• [PROBLEM A]:
Answer these from the Auditing Standard No. 14 passage:
(i) Which paragraph of the standard does C1 point to for the evaluation of the assessment of fraud risks?
(ii) What kind of adjustments appear in the list of discrepancies in the accounting records?
(iii) Missing inventory or physical assets of what size are listed as conflicting or missing evidence?
• [PROBLEM B]: Reproduce word for word the stretch of the records from the line containing "At what coordinates" through the end of the records, both ends included. Leave the pictures out.

• [PASSAGE TO READ]:
● ● ● ● ● ● ●
Auditing Standard No. 14

Evaluating Audit Results

Appendix C – Matters That Might Affect the Assessment of Fraud Risks

C1.      If the following matters are identified during the audit, the auditor should take into account these matters in the evaluation of the assessment of fraud risks, as discussed in paragraph 28 of this standard:

  1. Discrepancies in the accounting records, including:
    (1) Transactions that are not recorded in a complete or timely manner or are improperly recorded as to amount, accounting period, classification, or company policy.
    (2) Unsupported or unauthorized balances or transactions.
    (3) Last-minute adjustments that significantly affect financial results.
    (4) Evidence of employees' access to systems and records that is inconsistent with the access that is necessary to perform their authorized duties.
    (5) Tips or complaints to the auditor about alleged fraud.
  2. Conflicting or missing evidence, including:
    (1) Missing documents.
    (2) Documents that appear to have been altered.1/
    (3) Unavailability of other than photocopied or electronically transmitted documents when documents in original form are expected to exist.
    (4) Significant unexplained items in reconciliations.
    (5) Inconsistent, vague, or implausible responses from management or employees arising from inquiries or analytical procedures.
    (6) Unusual discrepancies between the company's records and confirmation responses.
    (7) Missing inventory or physical assets of significant magnitude.
    (8) Unavailable or missing electronic evidence that is inconsistent with the company's record retention practices or policies.
    (9) Inability to produce evidence of key systems development and program change testing and implementation activities for current year system changes and deployments.
● ● ● ● ● ● ●
• [RECORD EXTRACTS]:
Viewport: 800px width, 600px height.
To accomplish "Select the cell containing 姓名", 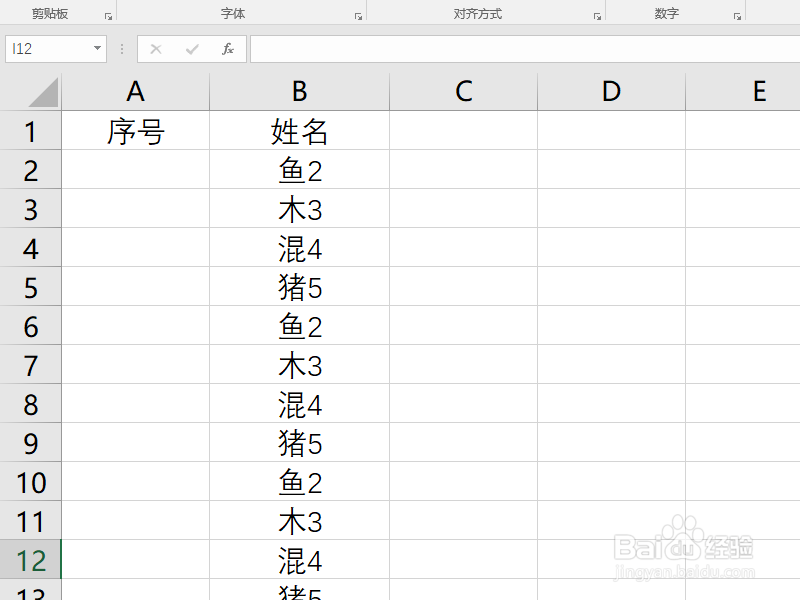I will coord(298,130).
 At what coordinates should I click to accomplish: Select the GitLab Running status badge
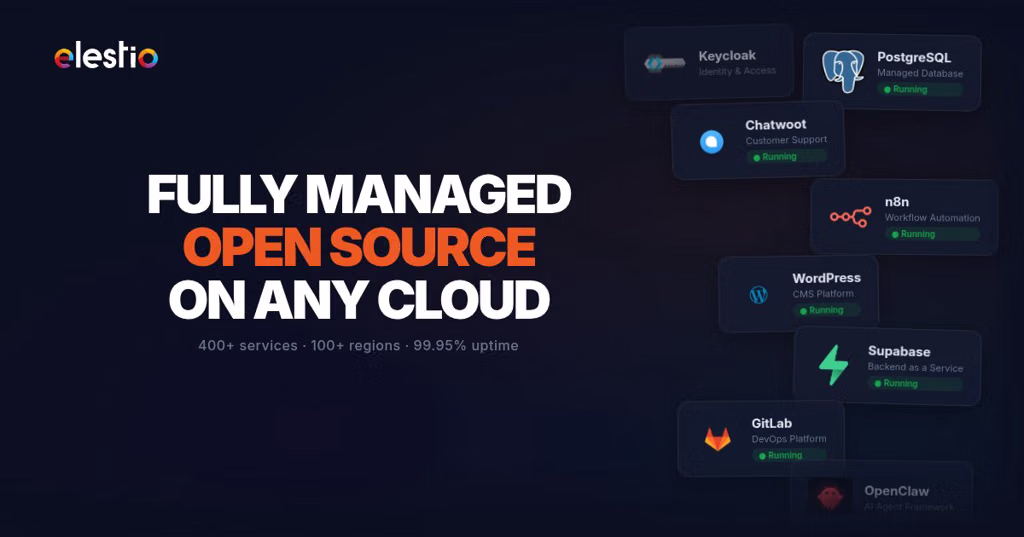[x=789, y=455]
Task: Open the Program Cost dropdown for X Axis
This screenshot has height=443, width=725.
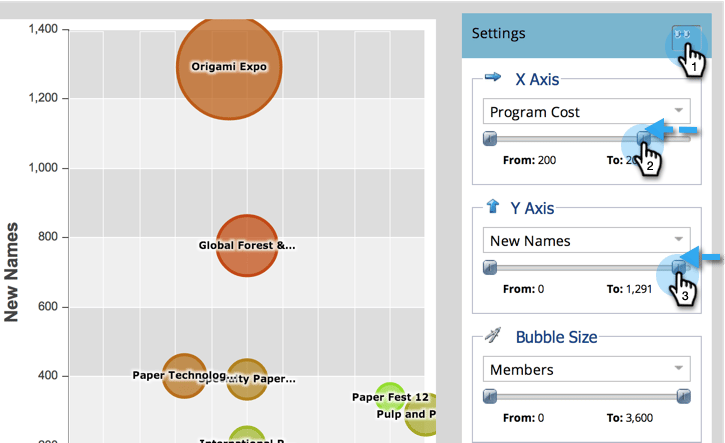Action: 584,112
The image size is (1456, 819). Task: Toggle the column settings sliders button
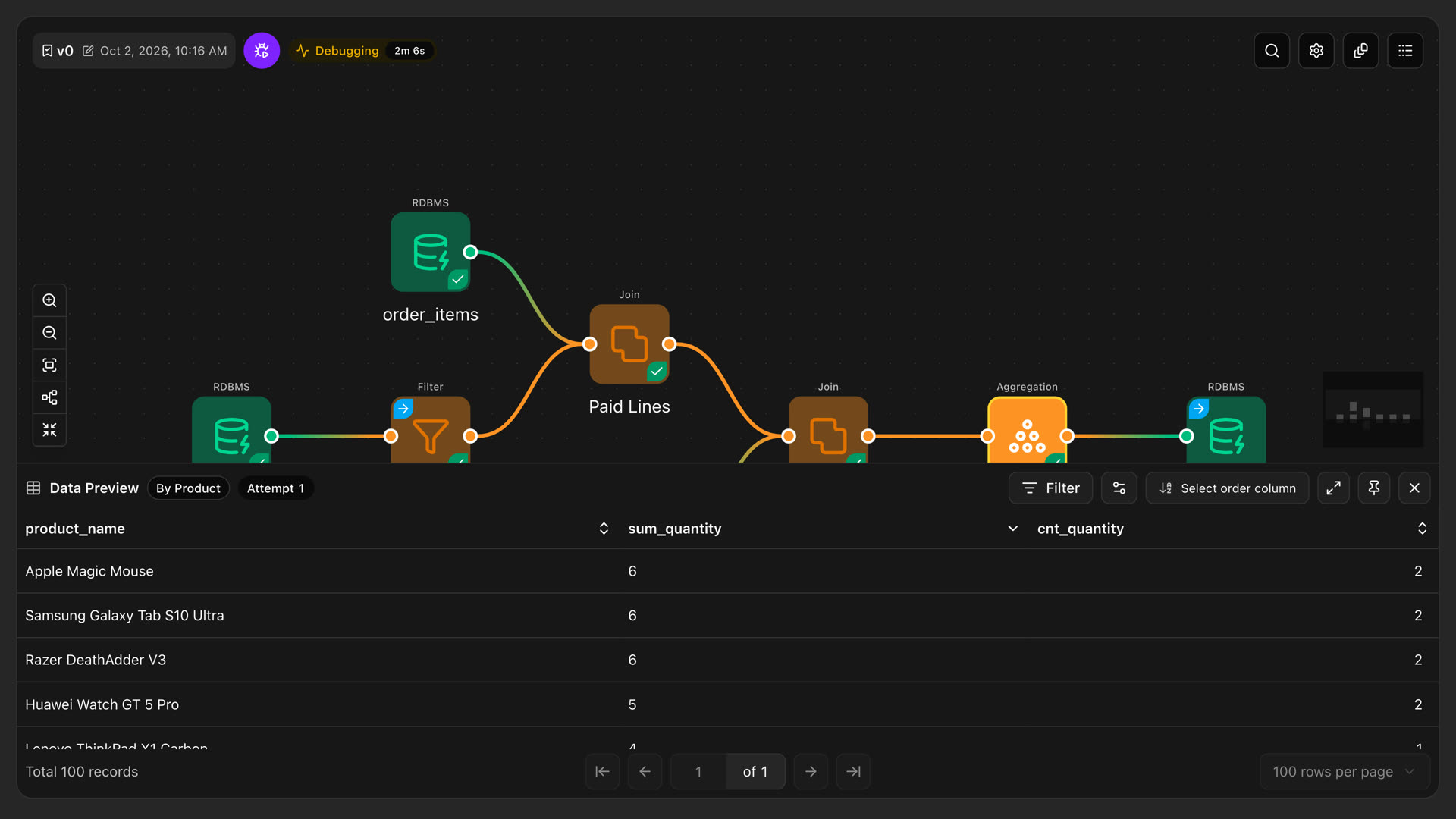pyautogui.click(x=1119, y=488)
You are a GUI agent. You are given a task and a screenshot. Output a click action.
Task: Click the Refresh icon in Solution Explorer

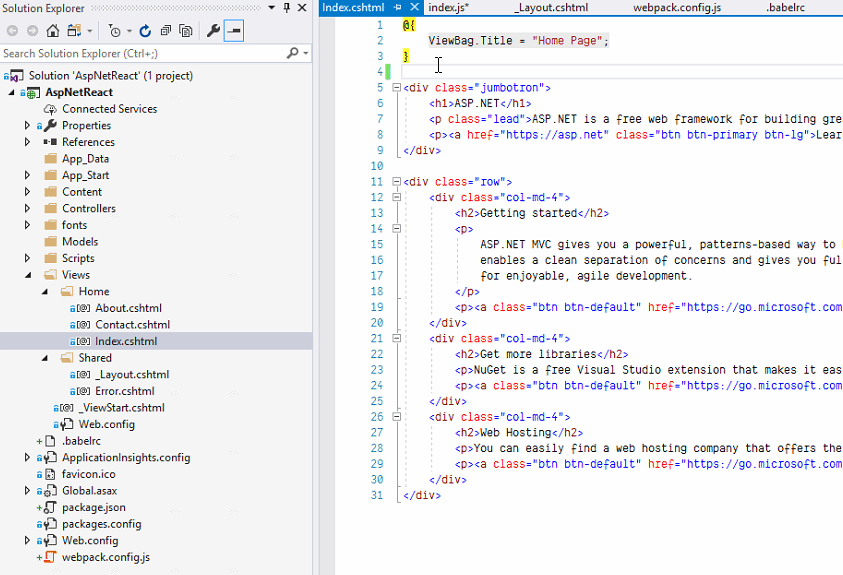146,31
● ● ● ● ● ● ●
• [RIGHT ANSWER A]:
(i) Paragraph 28.
(ii) Last-minute adjustments that significantly affect financial results.
(iii) Of significant magnitude.

• [RIGHT ANSWER B]:
 At what coordinates should I click to accomplish: Select the GitLab Running status badge
[x=789, y=455]
Task: Open the Program Cost dropdown for X Axis
This screenshot has height=443, width=725.
Action: 584,112
The image size is (1456, 819). Task: Toggle the column settings sliders button
pyautogui.click(x=1119, y=488)
You are a GUI agent. You are given a task and a screenshot. Output a click action.
Task: Click the Refresh icon in Solution Explorer

146,31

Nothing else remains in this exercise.